There was only one instance of distant recurrence, 15.4 months after initial ablation in a 60-year-old man. The initial two ablated index tumors were located in Segments 4 and 5, and were 2 cm and 3 cm in diameter, respectively. The distant recurrence, which occurred in Segment 2, was 2 cm in diameter.
Most patients experienced mild puncture wound pain, which subsided gradually. One patient experienced profound jaundice 3 months after the procedure; a CT scan revealed left biliary tree dilation, and postprocedure fibrosis-related biliary stricture was assumed to be the cause.
To our knowledge, this is the first report to use the nontouch technique to treat HCC in Taiwan. This new method overcomes the shortcomings of current ablation techniques, including inadequate safety margins, the difficulty of ablating larger tumors, the heat-sink effect, and track seeding. By addressing these shortcomings, our study demonstrated that multipolar RFA achieves excellent local tumor control, eliminates the risk of track seeding, and presents a minimal risk of distant recurrence.
RFA is an effective method to treat small HCC, particularly in patients with cirrhosis, because surgical resection might be precluded in certain patients because of comorbidities [11] . However, most studies have observed that RFA presents a higher risk of tumor recurrence compared with surgical resection; incomplete local tumor control and inadequate safety margins in studies using RFA might explain why RFA exhibits worse disease-free survival and overall survival rates than surgical resection does. Two reports from Korea have indicated that a 1-cm safety margin is crucial to ensure complete tumor ablation and to reduce the risk of local tumor progression [12] ; [13] . The basic physical characteristics of monopolar devices require that the tumor is punctured by the electrode, and that the ablation process is initiated from the tumor center to the periphery. As a consequence, a 0.5–1-cm safety margin is difficult to obtain using this device. By using two or three electrodes to puncture the area around the tumor, multipolar RFA extends the ablation zone to obtain a minimal 0.5-cm safety margin easily.
Most monopolar electrodes are able to obtain ablation diameters of 3 cm, or slightly larger. Sequential overlapping ablation to enable a larger ablation zone when using monopolar devices is difficult, because air bubbles created during ablation can hamper the visualization of subsequent electrode deployment. Using the non-touch technique and multipolar electrodes, complete ablation can be easily achieved once the electrodes are placed in the appropriate locations.

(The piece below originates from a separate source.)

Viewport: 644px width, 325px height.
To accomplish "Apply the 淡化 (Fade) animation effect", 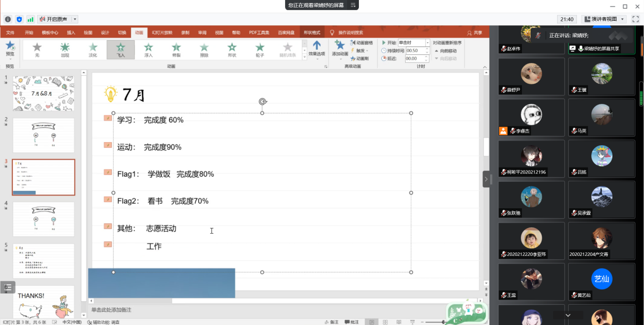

Another shortcoming of monopolar devices is the presence of the heat-sink effect if the index tumor is close to a large vessel (> 3 mm) [14] ; [15] . Using multipolar devices enables electrodes to be placed between the vessel and the index tumor, and complete ablation to be obtained in the interelectrode space. Therefore, the heat-sink effect can be overcome by using this method.
Track seeding is always a concern in percutaneous liver interventions such as liver biopsies or RFA. Tumor seeding after percutaneous RFA, with an occurrence rate as high as 12.5 % (4 of 32 cases), was reported by Llovet et al [16] in 2001. In another study from Taiwan, a 1.2 % track-seeding rate was reported [17] . These various seeding rates might be related to follow-up duration, the number of ablation sessions, whether tumor biopsies had been performed prior to RFA, and the completeness of the track ablation. In our study, no track seeding was observed during the follow-up period. Two reasons might account for this successful result. The most critical reason is the use of the non-touch approach: by avoiding contact with the tumor itself, the adherence of tumor cells to the electrodes was reduced, and track seeding during the advance and retraction of the electrodes was prevented. The second reason is that track ablation was strictly performed using a 40-W energy output. During each electrode retraction, we created a “comet-tail” image along the track on the ultrasound monitor. Hence, in the following spiral CT or MRI, the evident track ablation route can be clearly seen.
An increased number of RF probe punctures increases the risk of damage to adjacent organs, and increases the need for artificial ascites or pleural effusion. Artificial ascites or pleural effusion were created in six patients because the locations of their index tumors were difficult to operate on; five of these six tumors were in the subphrenic area, and one was located close to the right kidney. Five patients with subphrenic tumors received concomitant artificial ascites and pleural effusions. One patient with an S6 tumor received only artificial ascites. The mean artificial ascites volume was 1200 mL and the maximal volume was 3000 mL. The mean artificial pleural effusion volume was 500 mL. The introduction of artificial ascites and pleural effusion did not result in any procedure-related injuries to the adjacent diaphragm or right kidney. Most of the injected artificial ascites and pleural effusion were absorbed spontaneously the day after the procedure. Artificial ascites and pleural effusion also allowed the index tumor to be visualized more clearly.
Despite the use of artificial ascites and pleural effusion, three electrodes could not be simultaneously placed when treating one third of the tumors in our study (5/17) because of the problematic locations of the index tumors and the narrow echo-window. In these cases, only two electrodes were applied. All of these tumors were < 2 cm. However, it seems that two electrodes were adequate, because the rate of complete tumor ablation was determined to be 100% in the short-term follow-up period.
The only procedure-related complication in our study occurred 3 months after tumor ablation. A patient presented with profound jaundice and the spiral CT showed that the left intrahepatic ducts were substantially dilated, and the total bilirubin level was 30 mg/dL. The ablated index tumor was located in Segment 4 and was approximately 3 cm in diameter. The tumor was ablated using three electrodes, and the patient was uneventful during and immediately after the procedure. We assumed that postprocedure fibrosis led to the stricture of the left biliary tract. Direct thermal injury to the bile duct during the procedure was assumed to be unlikely, because the electrodes were 1.5 cm away from the left portal vein, considered a marker for the major left biliary tract; the bile duct was therefore beyond the ablation ability of the multipolar device. A biliary stent and external drainage was used to treat the obstructive jaundice. However, the patient died of pneumonia 2 weeks after the onset of profound jaundice. Therefore, we used prophylactic biliary stenting to treat patients with index tumors close to major bile ducts (n = 4) thereafter, and no further biliary complications occurred.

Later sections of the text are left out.